Re: Intell. Design

Jeffrey Lee (jlee@isisph.com)
Fri, 29 May 98 08:52:26 -0700

On 5/29/98 06:37, Kenneth Piers said:

>So it is difficult for me to see how Behešs argument advances the
>discussion of origins very much beyond the question of how the original
>underlying DNA sequences for such structures came into being.

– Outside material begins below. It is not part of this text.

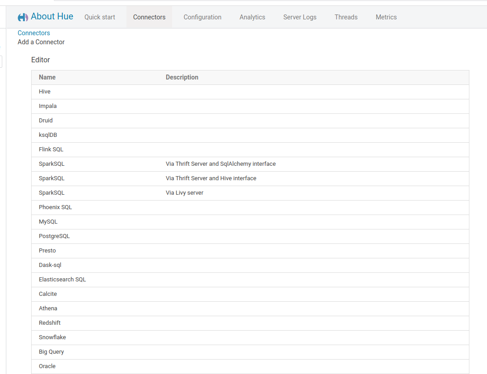Click the Name column header

(47, 77)
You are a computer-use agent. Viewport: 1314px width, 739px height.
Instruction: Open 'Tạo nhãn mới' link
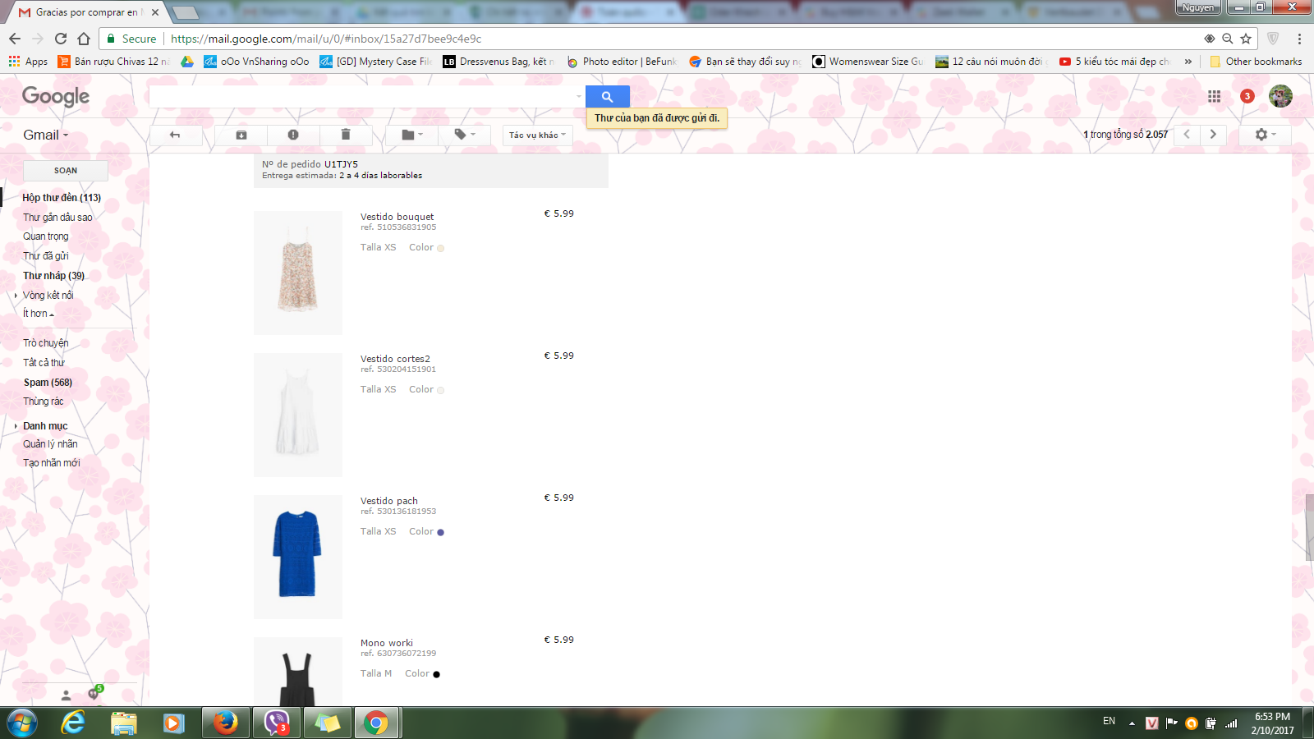51,463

His argument isn't that fabrication requires intelligent design, but that the blueprints require intelligent design. Multiple gene sequences would need to arise simultaneously which create all of the necessary proteins for these systems, so that in the event of, say, the blood clotting cascade, you would need to have the gene for prothrombin, tpa, fibrinogen, etc., etc., all arise simultaneously. Miss a piece, and the apparatus doesn't work. So, his point is not that DNA, mRNA, tRNA, and rRNA, plus attendant enzymes cannot create one of these systems, or that the arisal of DNA requires intelligent design (necessarily), but that the system is so complex that all of the right DNA sequences would have to come into being simultaneously for the system to work. In other words, he stipulates to the existence of the paper and blue ink and the 2X4's, drywall, etc., but argues that the design itself cannot happen gradually or by chance (a dangerous choice of words, I realize).